Figure 5. Retromer and arrestin regulate PTH-mediated cAMP production in bone cells.
a, Averaged cAMP response measured by FRET changes in ROS17/2.8 cells expressing either epacCFP/YFP alone or co-expressing epacCFP/YFP with either β-arrestin1[IV-AA]tom or Vps26 and Vps29. Cells were treated with control buffer or a brief challenge of 100 nM PTH(1–34) (arrow). Data represent the mean ± s.e.m. of N = 4 independent experiments and n = 20 cells.

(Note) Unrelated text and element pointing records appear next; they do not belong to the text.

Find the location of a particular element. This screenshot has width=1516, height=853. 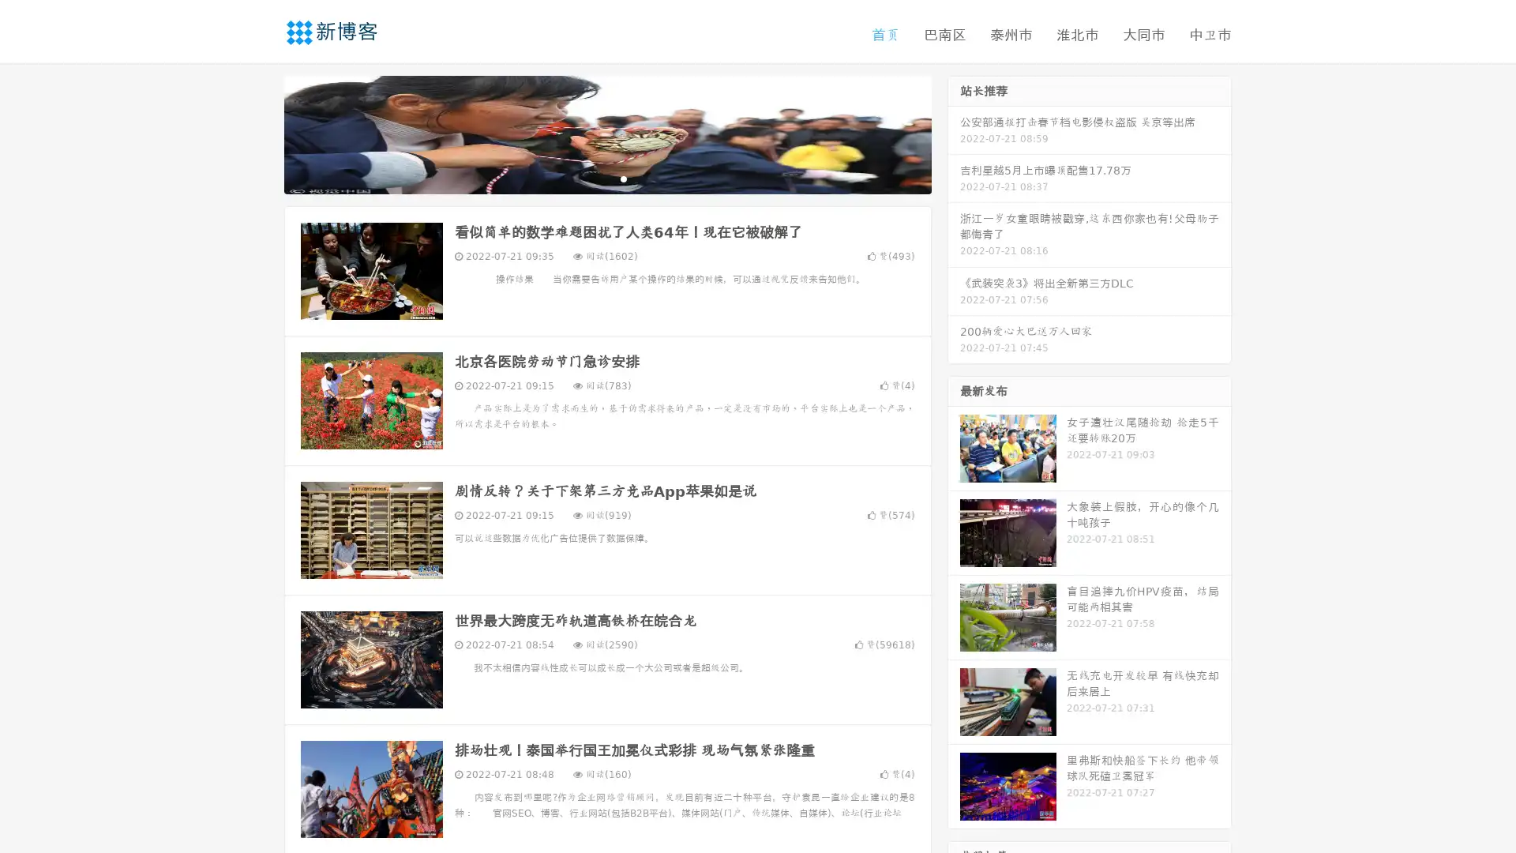

Previous slide is located at coordinates (261, 133).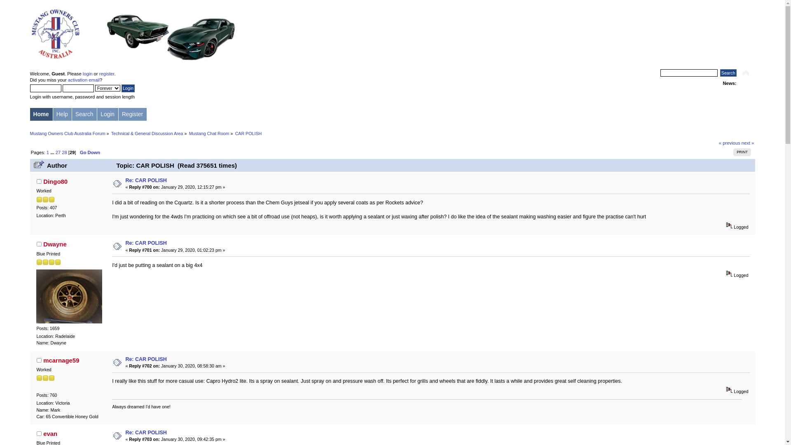 This screenshot has width=791, height=445. I want to click on 'Help', so click(62, 114).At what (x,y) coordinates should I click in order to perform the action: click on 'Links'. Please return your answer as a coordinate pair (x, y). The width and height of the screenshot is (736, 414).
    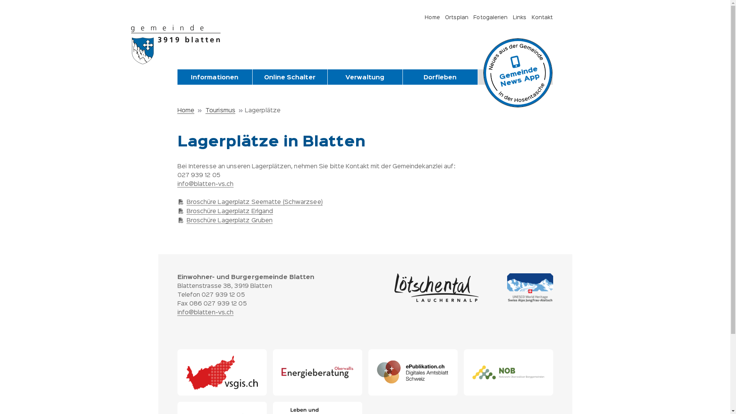
    Looking at the image, I should click on (513, 17).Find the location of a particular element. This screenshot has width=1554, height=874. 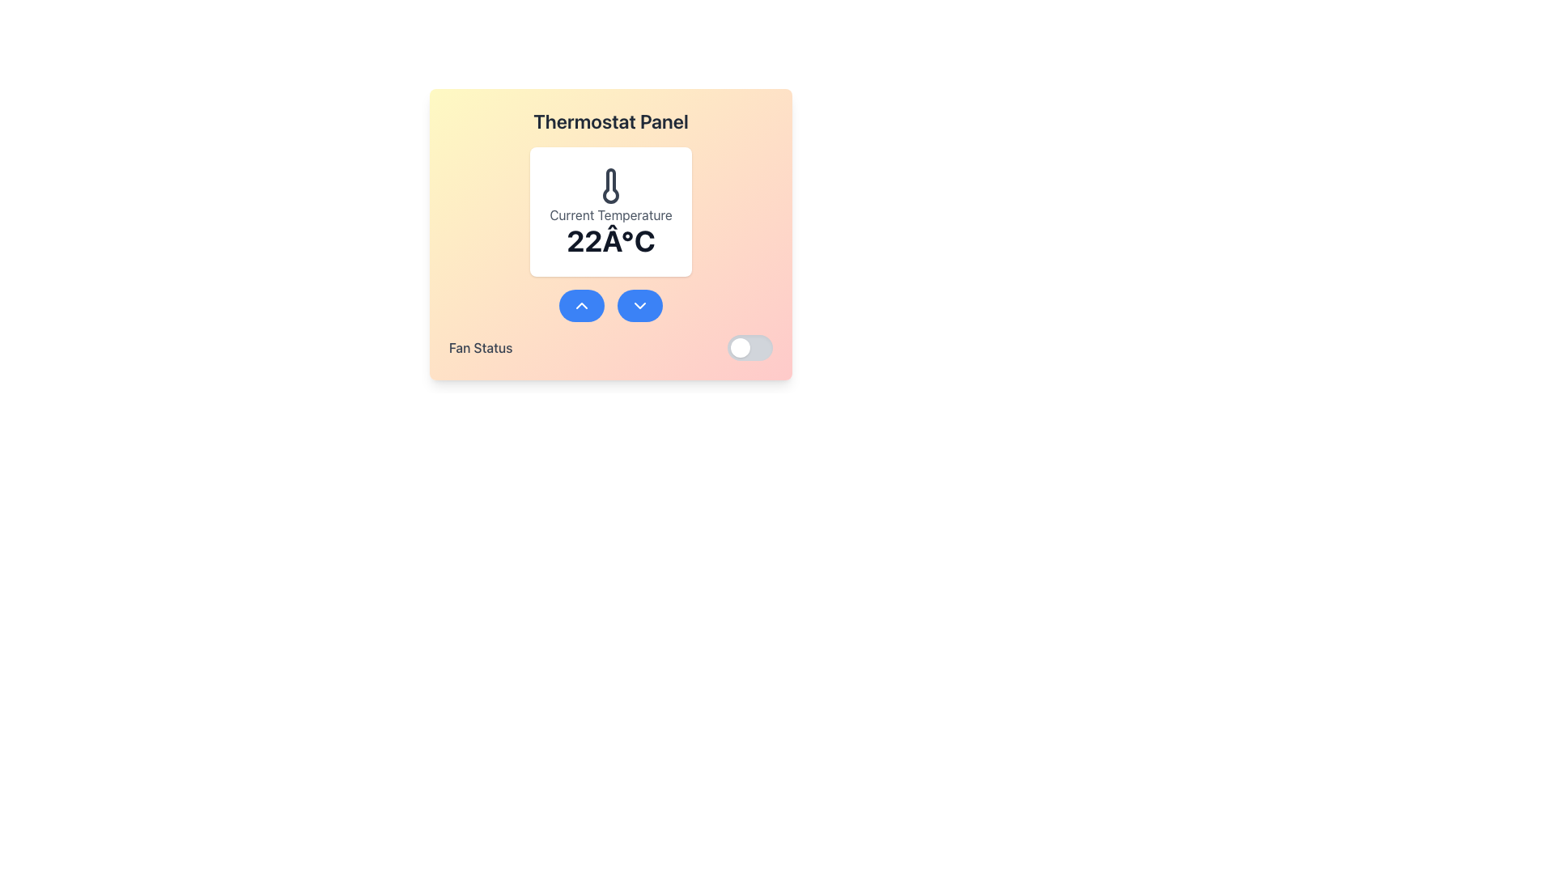

the blue circular button with a white upward-pointing arrow located below the current temperature display in the thermostat panel is located at coordinates (582, 306).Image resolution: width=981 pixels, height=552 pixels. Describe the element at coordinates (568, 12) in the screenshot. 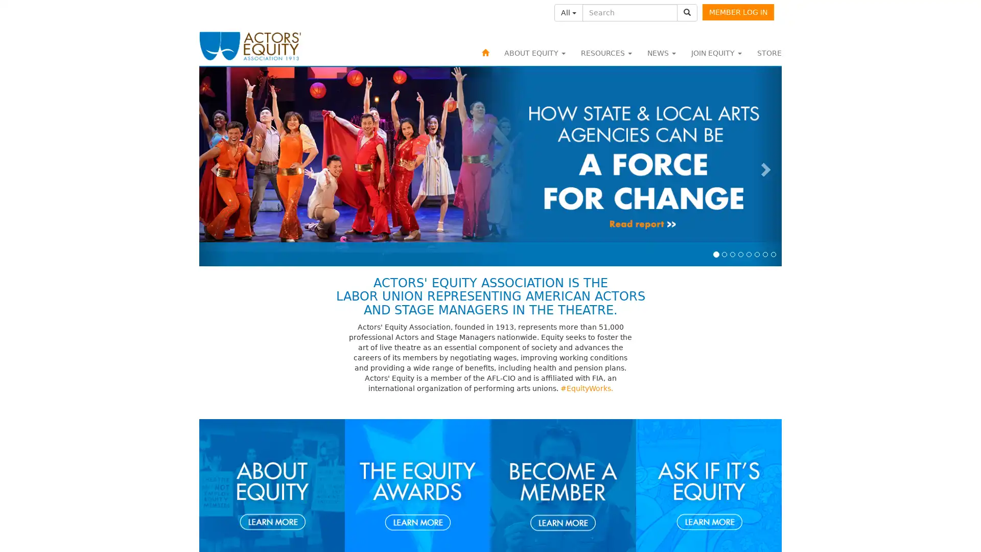

I see `All` at that location.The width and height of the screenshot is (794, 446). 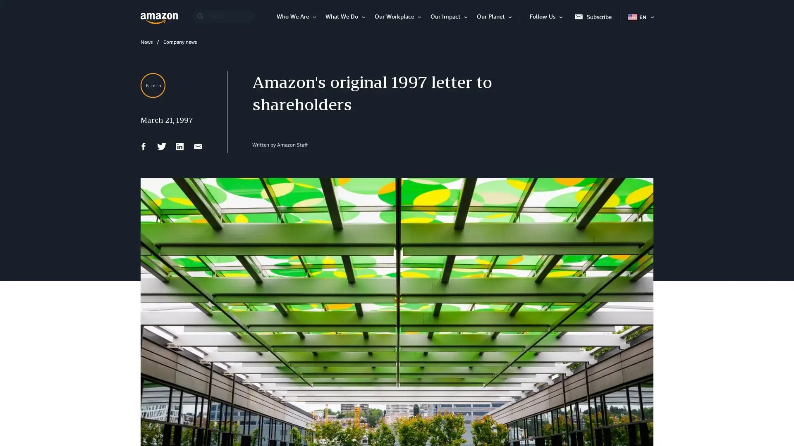 I want to click on Open Item, so click(x=562, y=16).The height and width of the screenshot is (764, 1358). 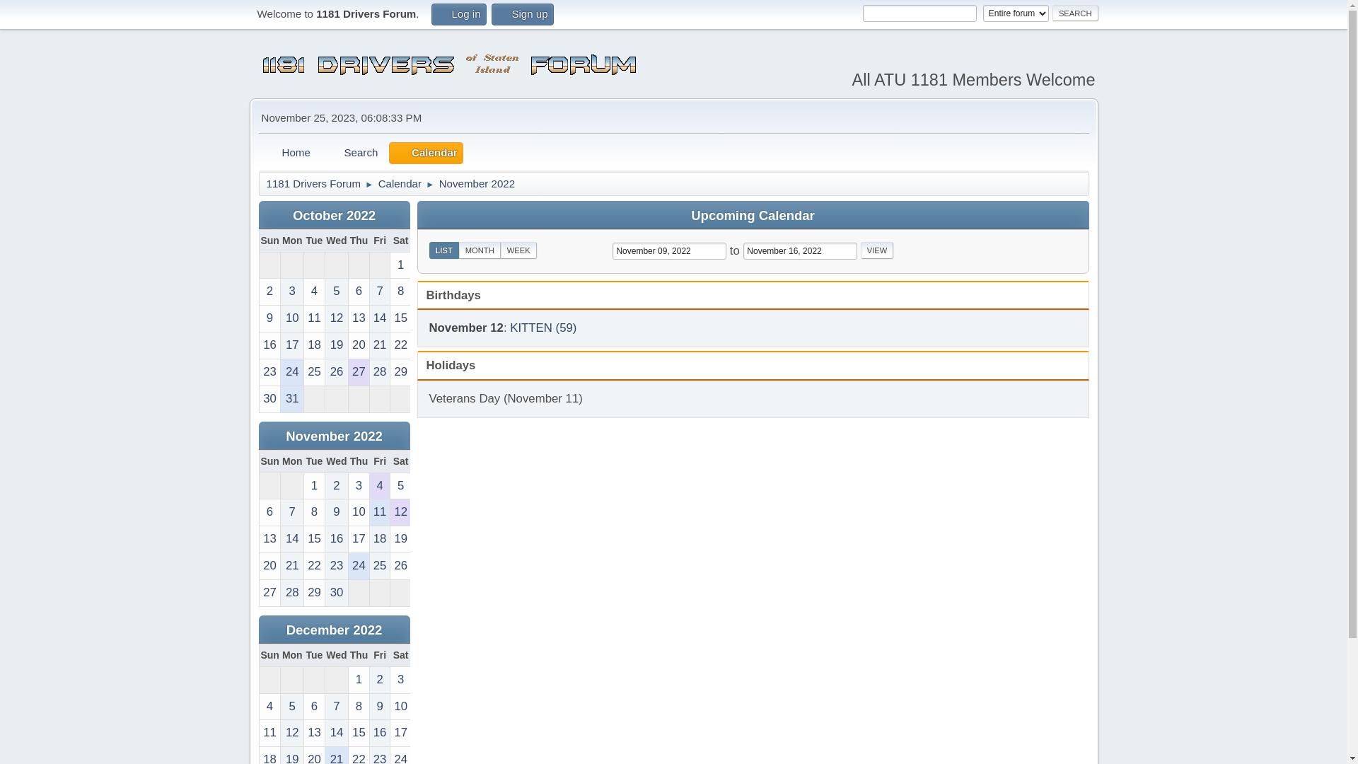 What do you see at coordinates (521, 14) in the screenshot?
I see `'Sign up'` at bounding box center [521, 14].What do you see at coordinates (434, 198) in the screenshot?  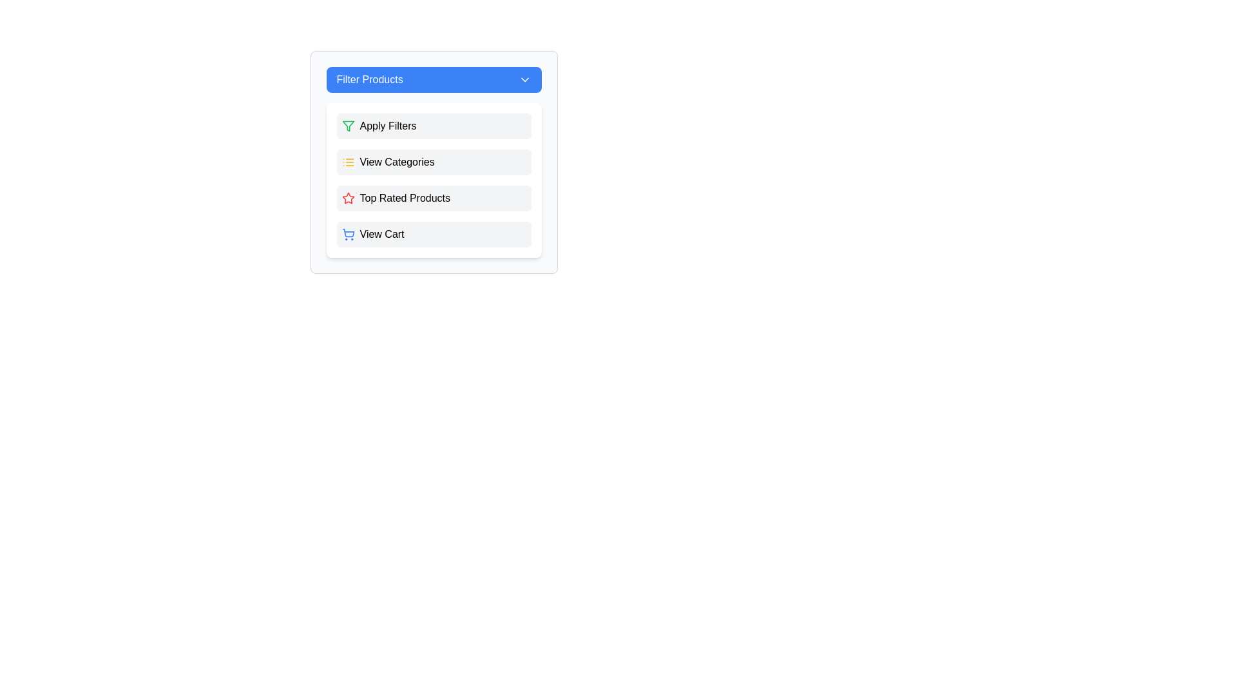 I see `the navigation button for accessing the 'Top Rated Products' section, located in the third position of a vertical list of buttons, below 'View Categories' and above 'View Cart'` at bounding box center [434, 198].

b, Expression level of wild-type β-arrestin1 influences cAMP signaling. ROS cells co-transfected with epacCFP/YFP and β-arrestin1tom were challenged with PTH (100 nM) as in (a) and time-courses of cAMP response were measured as described in Figure 1. Integrated signaling was estimated by summing the area under the curve from 0–15 min after ligand challenge. Arrestin expression levels were estimated by epifluorescence imaging of tdTomato fluorescence. Integrated cAMP values were then binned according to arrestin expression level and plotted as averages (mean ± s.e.m. N = 4 independent experiments). The dotted line represents the 95% confidence interval.
c, The total PTH-induced cAMP responses for experiments represented in the Supplementary Figure 6 were determined by measuring the area under the curve from 0–10 min. Bars represent the mean ± s.e.m. of N = 4 independent experiments and n = 12 (control), n = 14 (U0126), n = 15 (rolipram), and n = 20 (βarr1[IV-AA]) cells.
d, Representative Western blots of time courses of ERK1/2 activation in ROS 17/2.8 cells control (Ctrl) or transiently transfected to express βarr1[IV-AA] in response to 100 nM PTH(1–34). The data are the mean ± s.e.m. of N = 3 separate experiments; Statistical comparison of the curves was performed by a two-way ANOVA (***, P < 0.001).